Lo he analizado bajo mi lente de Harvard (aunque yo me gradué con honores en Tufts, mi misión es obligar al autor a ajustarse a mi realidad, ¿verdad, Daddy?). Y la conclusión es clara: invertir en emociones ajenas es una mala jugada.
Veo a mucha gente tratando de lanzar sus propósitos como si fueran la Oferta Pública Inicial (OPI) de su vida. Esperan que la aprobación social les dé la liquidez emocional necesaria para empezar. ¡Qué error de cálculo! El mercado es volátil y los likes son la divisa más inestable que existe.

Desde que aprendí en Medford que no puedo depender de nada que no haya generado yo misma, entiendo que la única métrica válida es la que no entra en ninguna tabla de Excel: la autonomía.
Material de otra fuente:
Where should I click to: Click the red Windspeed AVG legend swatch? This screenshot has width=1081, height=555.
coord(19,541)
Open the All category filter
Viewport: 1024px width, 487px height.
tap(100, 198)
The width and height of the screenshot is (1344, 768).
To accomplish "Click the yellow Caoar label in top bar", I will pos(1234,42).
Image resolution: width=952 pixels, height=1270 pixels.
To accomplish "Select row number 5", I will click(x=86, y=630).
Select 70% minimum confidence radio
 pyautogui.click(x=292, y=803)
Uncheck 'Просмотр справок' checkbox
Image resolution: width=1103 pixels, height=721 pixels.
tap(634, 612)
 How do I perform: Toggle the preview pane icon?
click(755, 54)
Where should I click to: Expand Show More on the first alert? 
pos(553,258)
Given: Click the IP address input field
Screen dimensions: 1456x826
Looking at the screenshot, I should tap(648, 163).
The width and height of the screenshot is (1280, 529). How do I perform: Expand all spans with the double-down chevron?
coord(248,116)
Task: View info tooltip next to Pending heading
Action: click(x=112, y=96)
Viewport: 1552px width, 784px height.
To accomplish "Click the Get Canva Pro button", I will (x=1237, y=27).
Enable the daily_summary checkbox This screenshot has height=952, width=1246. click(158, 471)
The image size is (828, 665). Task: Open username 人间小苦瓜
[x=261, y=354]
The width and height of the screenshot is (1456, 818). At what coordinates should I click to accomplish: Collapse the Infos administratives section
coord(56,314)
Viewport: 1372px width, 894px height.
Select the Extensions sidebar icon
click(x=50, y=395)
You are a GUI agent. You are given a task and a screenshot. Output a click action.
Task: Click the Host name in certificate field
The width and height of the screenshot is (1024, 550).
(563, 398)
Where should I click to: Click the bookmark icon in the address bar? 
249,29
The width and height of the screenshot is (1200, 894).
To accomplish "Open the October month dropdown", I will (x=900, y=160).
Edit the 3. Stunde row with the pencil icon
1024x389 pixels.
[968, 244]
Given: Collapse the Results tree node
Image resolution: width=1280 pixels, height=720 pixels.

La disciplina de ser fiel a mi voz, incluso cuando esa voz dice que estoy hasta el moño de tanto cliché simplón.
Si hoy te sientes un fraude porque no has cumplido los tres primeros puntos de tu lista de «Persona Nueva 2024», detente. El verdadero lujo es reconocer esa grieta y no disfrazarla.
Mi ROI del silencio siempre ha sido mayor que el ROI de cualquier networking ruidoso. Porque al final, lo único que tienes que gestionar eres tú.
Invertir en emociones ajenas es una mala jugada. El ROI de la autocomprensión es infinito.
🤫 ¿Cuál es tu métrica de felicidad secreta que no publicas por miedo al ‘qué dirán’?